Oggi con questa pagina del vangelo ci raggiunge la buona notizia che il Signore Gesù è risorto e vivente, avendo sconfitto per sempre la morte. Non solo, ma anche che egli continua a occuparsi degli uomini, a stare loro vicino, a chiamarci per nome (“Maria”) e a considerarci suoi fratelli (cf. v. 17).

Davvero non c’è niente che possa separarci dall’amore che egli ha per noi (cf. Rm 8,35). Questa è la grande buona notizia che a Maria Maddalena è concesso, è dato in dono di poter annunciare: non solo che la Vita ha vinto la morte, ma anche che colui che gli uomini hanno ucciso, una volta risorto continua ad amarli, senza provare rancore, senza volere vendetta, senza farsi giustizia. Non solo, dunque, la Vita ha vinto la morte, ma l’Amore ha vinto l’odio, l’Amore ha vinto la morte!

Nel Vangelo secondo Giovanni vi sono due menzioni di Maria Maddalena: in questo episodio e sotto la croce, insieme a Maria di Cleopa, alla madre di Gesù e alla sorella di questa. Quattro donne più il discepolo amato (cf. Gv 19,26). Ed è a una di queste quattro donne, Maria Maddalena, che Gesù risorto si farà conoscere, mentre lei “stava” presso il sepolcro, come prima “stava” (stesso verbo) presso la croce.

Maria Maddalena è una donna che “sta”, che resiste, che accompagna fedelmente, che non viene meno nell’ora della tribolazione e che anche dopo, nell’assenza del suo Signore, persevera, continua a “stare”, e a “stare verso” (prós), non solo accanto, vicino, come sotto la croce (pará). Sembra quasi che al sepolcro sia protesa verso una presenza, tanto che piangendo, in un gesto molto umano di desiderio dell’assente, ma forse già animato dalla fede, si china verso il sepolcro, per guardare dentro. Per guardare cosa? Il testo non lo dice; ci dice solo che Maria Maddalena sembra non essere rassegnata alla morte di Gesù, ma che ancora cerca, cerca qualcosa; forse, senza saperlo, lo cerca ancora.

E vede due angeli, che la chiamano “donna” (v. 13), come poco dopo Gesù stesso la chiamerà “donna” (v. 15), così come egli aveva chiamato “donna” sua madre (cf. Gv 2,4): c’è una prossimità, un’intimità, una vicinanza di Maria Maddalena con Gesù che la accomuna a quella della madre di lui, così come Giovanni dice che entrambe stavano presso la croce.

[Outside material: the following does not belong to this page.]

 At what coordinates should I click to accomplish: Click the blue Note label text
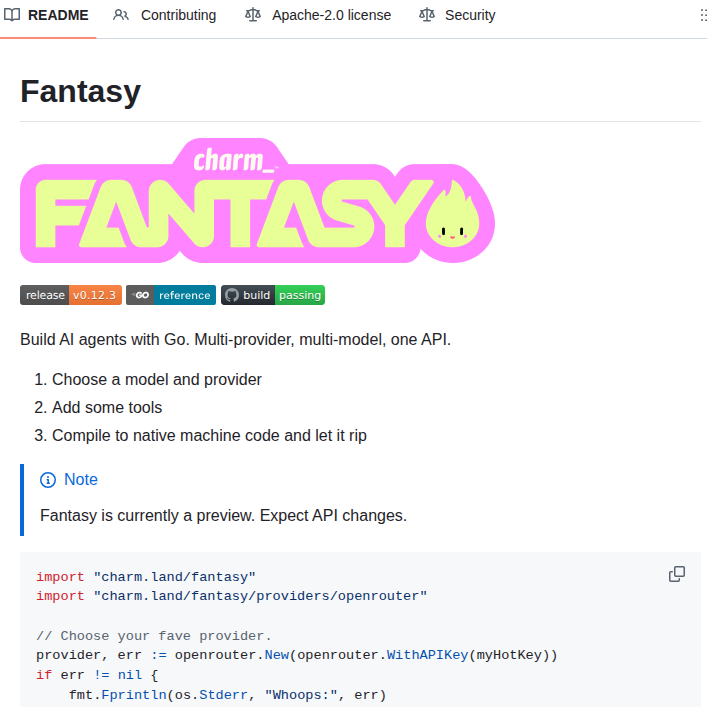click(81, 480)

Ed è a lei che Gesù, per prima, si fa conoscere risorto. Come dice il salmo: “Il Signore è vicino a quanti lo invocano, a quanti lo cercano con sincerità” (Sal 145,18). Maria Maddalena è una credente che cerca il Signore con cuore sincero, e il Signore le si fa vicino, le si fa incontro, le si fa conoscere e le dà il mandato di annunciarlo agli altri discepoli.

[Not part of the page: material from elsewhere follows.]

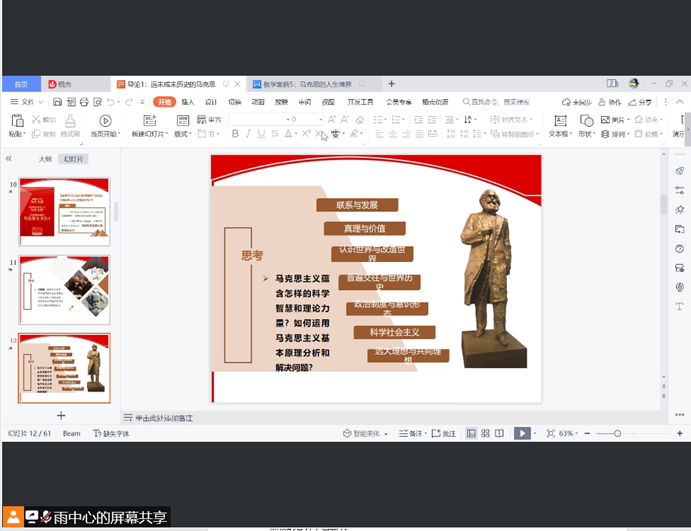Toggle Underline text formatting
The width and height of the screenshot is (691, 531).
pyautogui.click(x=262, y=134)
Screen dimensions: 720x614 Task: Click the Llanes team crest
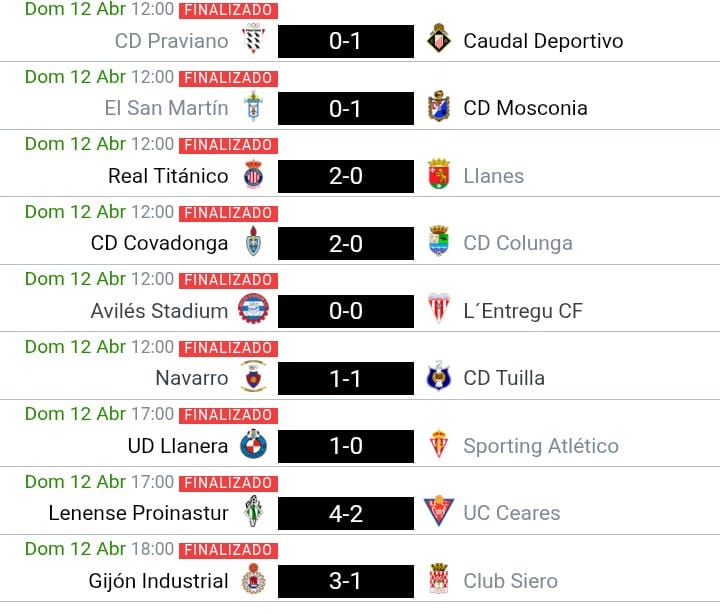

Sia i due angeli che Gesù le fanno delle domande: “Perché piangi? Chi cerchi?” (v. 15). La fanno parlare, le concedono il dono della parola senza farla rimanere, muta, vittima del proprio dolore. Dandole la possibilità di esprimerlo e di dargli un nome, la fanno emergere all’esistenza, consentendole di far diventare il proprio dolore occasione di incontro, di relazione e di rivelazione. Suscitandole la parola la fanno emergere al suo essere persona (“donna”). L’Amore continua ad agire e a rivelarsi, per gli umani, umanizzante. Che questo dono ci trovi pronti ad accoglierlo!